SuperAmerica workers’ concerns fall on deaf ears

web.MySAJustice-bullhornSuperAmerica continues to stonewall workers looking to meet with corporate leadership to discuss concerns about low pay, favoritism and poor working conditions.

Workers from the St. Cloud area, organizing with Working America and the Greater Minnesota Worker Center, brought their campaign to the Twin Cities yesterday. Joined by allies in the labor movement and students from St. Cloud State University, they demonstrated outside a SuperAmerica store in St.

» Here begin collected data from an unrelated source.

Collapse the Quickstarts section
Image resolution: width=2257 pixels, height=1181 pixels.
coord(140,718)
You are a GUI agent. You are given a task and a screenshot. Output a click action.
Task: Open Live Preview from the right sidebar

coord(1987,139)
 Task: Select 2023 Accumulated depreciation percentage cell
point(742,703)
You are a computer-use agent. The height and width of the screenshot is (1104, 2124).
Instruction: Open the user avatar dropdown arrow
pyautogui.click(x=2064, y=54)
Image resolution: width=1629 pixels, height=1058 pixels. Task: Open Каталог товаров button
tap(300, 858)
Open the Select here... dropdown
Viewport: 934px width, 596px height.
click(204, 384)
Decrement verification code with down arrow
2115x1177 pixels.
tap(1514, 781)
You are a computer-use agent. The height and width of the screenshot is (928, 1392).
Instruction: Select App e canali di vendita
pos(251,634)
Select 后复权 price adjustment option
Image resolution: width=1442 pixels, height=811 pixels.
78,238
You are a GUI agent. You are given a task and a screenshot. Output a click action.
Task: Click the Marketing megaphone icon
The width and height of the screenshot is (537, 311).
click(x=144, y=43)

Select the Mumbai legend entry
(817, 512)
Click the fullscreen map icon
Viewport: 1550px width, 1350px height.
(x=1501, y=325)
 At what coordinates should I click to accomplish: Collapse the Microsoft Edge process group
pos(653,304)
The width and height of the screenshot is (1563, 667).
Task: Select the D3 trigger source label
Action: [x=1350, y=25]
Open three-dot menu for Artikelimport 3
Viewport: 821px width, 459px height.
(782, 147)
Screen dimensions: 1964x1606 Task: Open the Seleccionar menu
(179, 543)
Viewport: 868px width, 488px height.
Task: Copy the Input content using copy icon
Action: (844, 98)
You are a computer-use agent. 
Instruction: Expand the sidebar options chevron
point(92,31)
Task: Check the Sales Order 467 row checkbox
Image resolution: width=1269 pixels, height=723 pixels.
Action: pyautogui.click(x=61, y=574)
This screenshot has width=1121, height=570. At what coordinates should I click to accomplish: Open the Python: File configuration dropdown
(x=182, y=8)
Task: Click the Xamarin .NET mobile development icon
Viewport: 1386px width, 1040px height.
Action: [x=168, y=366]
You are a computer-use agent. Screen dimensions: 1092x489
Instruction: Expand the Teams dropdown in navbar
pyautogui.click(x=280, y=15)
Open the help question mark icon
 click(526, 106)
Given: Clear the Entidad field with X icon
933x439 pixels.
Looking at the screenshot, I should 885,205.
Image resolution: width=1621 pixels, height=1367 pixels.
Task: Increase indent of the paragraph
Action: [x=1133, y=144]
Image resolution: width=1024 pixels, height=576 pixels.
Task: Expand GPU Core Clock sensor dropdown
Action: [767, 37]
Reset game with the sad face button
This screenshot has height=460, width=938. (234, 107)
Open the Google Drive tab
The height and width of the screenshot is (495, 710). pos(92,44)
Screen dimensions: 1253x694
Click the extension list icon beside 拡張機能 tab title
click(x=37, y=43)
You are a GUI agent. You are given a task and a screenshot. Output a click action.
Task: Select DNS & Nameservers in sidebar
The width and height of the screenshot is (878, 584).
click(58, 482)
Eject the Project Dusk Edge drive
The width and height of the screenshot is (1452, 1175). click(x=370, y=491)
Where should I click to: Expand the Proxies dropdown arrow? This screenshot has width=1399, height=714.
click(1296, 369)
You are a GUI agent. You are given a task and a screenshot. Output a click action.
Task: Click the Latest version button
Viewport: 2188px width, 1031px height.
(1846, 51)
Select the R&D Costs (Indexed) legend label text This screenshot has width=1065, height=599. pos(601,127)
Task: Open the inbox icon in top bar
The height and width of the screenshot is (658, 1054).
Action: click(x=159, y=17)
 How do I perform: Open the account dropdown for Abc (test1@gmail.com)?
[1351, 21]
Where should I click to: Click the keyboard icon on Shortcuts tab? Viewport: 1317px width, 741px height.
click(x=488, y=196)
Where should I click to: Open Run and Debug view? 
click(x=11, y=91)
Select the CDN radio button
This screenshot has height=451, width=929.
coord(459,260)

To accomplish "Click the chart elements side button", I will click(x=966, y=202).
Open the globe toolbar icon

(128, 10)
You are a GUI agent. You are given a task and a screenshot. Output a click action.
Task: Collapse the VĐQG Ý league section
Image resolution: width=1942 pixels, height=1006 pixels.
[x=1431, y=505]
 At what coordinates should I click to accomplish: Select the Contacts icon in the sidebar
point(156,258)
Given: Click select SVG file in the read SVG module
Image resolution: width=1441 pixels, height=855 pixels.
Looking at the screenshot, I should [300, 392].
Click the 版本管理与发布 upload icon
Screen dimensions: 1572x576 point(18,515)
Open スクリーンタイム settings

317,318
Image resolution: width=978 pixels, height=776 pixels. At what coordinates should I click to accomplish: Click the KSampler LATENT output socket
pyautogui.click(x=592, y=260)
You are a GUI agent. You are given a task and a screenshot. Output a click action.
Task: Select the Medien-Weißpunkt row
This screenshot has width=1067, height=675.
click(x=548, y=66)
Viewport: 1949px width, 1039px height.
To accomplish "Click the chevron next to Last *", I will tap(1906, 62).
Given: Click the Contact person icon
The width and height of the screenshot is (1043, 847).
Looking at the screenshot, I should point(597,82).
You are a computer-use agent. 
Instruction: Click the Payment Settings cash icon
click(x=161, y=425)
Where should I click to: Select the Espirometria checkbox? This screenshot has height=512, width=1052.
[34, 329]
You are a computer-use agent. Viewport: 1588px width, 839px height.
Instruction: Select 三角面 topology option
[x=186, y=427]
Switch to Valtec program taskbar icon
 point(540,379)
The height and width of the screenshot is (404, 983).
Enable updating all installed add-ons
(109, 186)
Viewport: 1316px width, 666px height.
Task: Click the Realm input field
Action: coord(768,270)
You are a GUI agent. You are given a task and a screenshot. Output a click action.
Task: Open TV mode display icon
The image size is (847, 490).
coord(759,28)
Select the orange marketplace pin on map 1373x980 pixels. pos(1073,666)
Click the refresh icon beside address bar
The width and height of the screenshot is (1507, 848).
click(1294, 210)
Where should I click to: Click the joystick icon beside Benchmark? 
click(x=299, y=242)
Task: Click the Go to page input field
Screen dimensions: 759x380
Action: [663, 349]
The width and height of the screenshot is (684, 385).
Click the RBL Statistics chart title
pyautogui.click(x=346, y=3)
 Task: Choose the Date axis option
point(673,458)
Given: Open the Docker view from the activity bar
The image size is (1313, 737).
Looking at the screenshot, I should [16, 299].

Paul and staged a brief sit-in at the company’s headquarters in Woodbury.

But they didn’t get the meeting SuperAmerica President Jack Helmick they’ve been demanding for months.

“The community has spoken,” said David Wakely, statewide program director for Working America. “After today’s action, SuperAmerica can’t continue to ignore the requests of working families in the Twin Cities.”

Workers delivered a petition to the Minnesota-based convenience store chain outlining their demands, including two week’ notice of their schedules, improved workplace safety standards and a commitment to putting more women and people of color on the track to management positions.

Speaking at a day of action among low-wage workers in Minneapolis last week, Makaida Garrett, a mother of five who has worked at a Super America in St. Cloud for about a year, said she said she earns just $9.50 per hour and was recently passed over for a management-track job.

“There are many women and people of color who work at this company but are not properly represented in management,” she said.

Garrett and other SuperAmerica workers marched alongside striking food service workers and janitors on the picket line last week, and several janitors and fast-food workers returned the favor yesterday, protesting in the rain outside the gas station at Lexington Avenue and I-94.

Working America is the community affiliate of the nation’s largest labor federation, the AFL-CIO. More than 259,000 Minnesotans are active Working America members. The Greater Minnesota Worker Center (GMWC) is focused on creating systemic change and social justice for low-wage workers in the St. Cloud area.